Bauleitplanung

Eine lebendige Stadt besitzt ein ausgewogenes Verhältnis an Wohnraum, Gewerbeflächen, Industriegebieten und sozialen Einrichtungen wie Schulen und Kitas. In der Waage hält diese Bereiche die Bauleitplanung. Zuerst werden Flächennutzungspläne erstellt. Sie zeigen an, welches Gebiet für welche Funktionen vorgesehen ist, beispielsweise ein Wohngebiet.

Im Anschluss folgt die Bauleitplanung. In Bebauungsplänen werden verbindliche Regeln für die verschiedenen Flächen festgelegt. Das können zum Beispiel Vorgaben zur Höhe der Gebäude sein, in Altstadtbereichen gelten häufig Auflagen zur Fassadengestaltung oder in Industriegebieten dürfen die Grundstücke nicht für private Wohnungen genutzt werden.

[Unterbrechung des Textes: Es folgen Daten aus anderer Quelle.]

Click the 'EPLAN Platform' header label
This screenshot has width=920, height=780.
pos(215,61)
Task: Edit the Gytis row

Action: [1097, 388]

§ 1 des Baugesetzbuches (BauGB) stellt hohe Anforderungen an die Bauleitplanung. Nach den dort festgelegten Grundsätzen sollen Bauleitpläne unter anderem dazu beitragen, eine menschenwürdige Umwelt zu sichern und die natürlichen Lebensgrundlagen zu schützen und zu entwickeln.